Skychain Technologies, a company based in Vancouver, has purchased two plots of land in town with the hopes of installing 12 containers in the area to hold computers to mine bitcoin. Birtle has a population of approximately 600 people and is located about 300 kilometres west of Winnipeg. 

“They say that probably five people will be hired, so for our area, that means possibly five new families with homes and purchasing abilities within our community,” said Reeve Linda Clark. 

Clark said the town council heard from a company representative last Tuesday about the project’s potential impacts.

Skychain Technologies purchased this plot of land in Birtle, Man., with the hopes of installing 12 containers on it to mine bitcoin. (Submitted by Roberta Hutchison)

She said the project could bring economic activity, new industry and tax benefits to the rural area, but several residents have concerns about noise pollution. 

“Birtle is a town situated in a valley and it’s serene and it’s beautiful. It has tourist development already and so we really need to weigh very carefully whether this is the right thing for the community,” Clark said. 

“Weighing the economics possibly against what it could do to the community,” said Clark. 

CBC contacted Skychain Technologies and the company declined to provide comment for this story. 

‘Loud fans humming 24-7,’ says resident 

Roberta Hutchison lives within a mile of the proposed site and has been in town for 16 years. Hutchison says she went to the public meeting last Tuesday, which had around 40 people in attendance, to raise her concerns. 

“It uses a lot of hydro,” she said. “These people want to generate bitcoins but it doesn’t benefit the community really in any way or doesn’t offer us a service.” 

CBC asked Manitoba Hydro how much electricity this project would use.
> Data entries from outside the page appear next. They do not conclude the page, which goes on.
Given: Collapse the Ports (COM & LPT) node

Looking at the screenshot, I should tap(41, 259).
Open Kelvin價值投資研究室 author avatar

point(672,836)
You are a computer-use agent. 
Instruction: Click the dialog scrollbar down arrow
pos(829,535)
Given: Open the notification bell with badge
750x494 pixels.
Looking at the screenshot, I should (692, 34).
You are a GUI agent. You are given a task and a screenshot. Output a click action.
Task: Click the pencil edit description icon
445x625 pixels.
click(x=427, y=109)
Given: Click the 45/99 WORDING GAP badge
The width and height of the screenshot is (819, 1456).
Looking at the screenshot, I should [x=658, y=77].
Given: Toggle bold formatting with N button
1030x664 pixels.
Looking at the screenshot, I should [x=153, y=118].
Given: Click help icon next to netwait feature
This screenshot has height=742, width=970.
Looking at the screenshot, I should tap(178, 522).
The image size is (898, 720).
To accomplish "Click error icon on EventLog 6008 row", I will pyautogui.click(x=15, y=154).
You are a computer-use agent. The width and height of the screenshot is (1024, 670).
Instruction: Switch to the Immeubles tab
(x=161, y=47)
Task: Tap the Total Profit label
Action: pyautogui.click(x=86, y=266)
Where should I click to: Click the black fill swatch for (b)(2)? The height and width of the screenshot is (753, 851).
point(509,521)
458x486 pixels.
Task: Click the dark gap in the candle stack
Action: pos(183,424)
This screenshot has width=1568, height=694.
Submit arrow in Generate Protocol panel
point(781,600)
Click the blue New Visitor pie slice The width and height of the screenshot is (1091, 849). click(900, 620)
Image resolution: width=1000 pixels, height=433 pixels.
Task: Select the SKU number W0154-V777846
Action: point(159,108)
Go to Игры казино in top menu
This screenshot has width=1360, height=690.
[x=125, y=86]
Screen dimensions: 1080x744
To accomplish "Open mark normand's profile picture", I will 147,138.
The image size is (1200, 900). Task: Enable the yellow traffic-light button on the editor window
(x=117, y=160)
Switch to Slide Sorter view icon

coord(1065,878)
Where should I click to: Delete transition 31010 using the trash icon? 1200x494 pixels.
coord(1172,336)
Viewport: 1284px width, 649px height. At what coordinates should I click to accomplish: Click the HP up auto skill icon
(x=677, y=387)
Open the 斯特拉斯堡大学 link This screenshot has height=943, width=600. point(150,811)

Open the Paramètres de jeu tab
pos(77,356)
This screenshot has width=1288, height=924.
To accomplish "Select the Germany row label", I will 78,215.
In a statement, it says “each inquiry for capacity is site-specific and dependent on how much power is being requested.” 

“Any new business — crypto or otherwise — we work with customers to review their requirements and compare them with what capacity is available on the power line supplying the property and the substation,” the statement said. 

Hutchison says hydro poles were recently installed on the site, and she’s worried noise from the fans will scare away local wildlife and disrupt the peaceful environment. 

Hutchison lives within a mile of the site and she says these hydro poles were recently installed. (Submitted by Roberta Hutchison)

“Once it’s in here, I mean, that’s it. We’re screwed. You know, we’ll be sitting on our deck listening to these loud fans humming 24-7,” she said. 

Hutchison, who’s 72, said she’s also concerned the development will devalue her house, which she’s hoping to sell in a few years. 

“We’re getting older and it’s hard for me to manage the yard,” she said. “But who’s going to buy, who’s going to want to buy this house or all the houses within a mile of this operation with those fans running that awful noise?” 

Clark says the council is conducting research and studies about noise control must be done before a decision is made.

“This is all very initial,” she said. “We’re in the very early stages of any decisions.”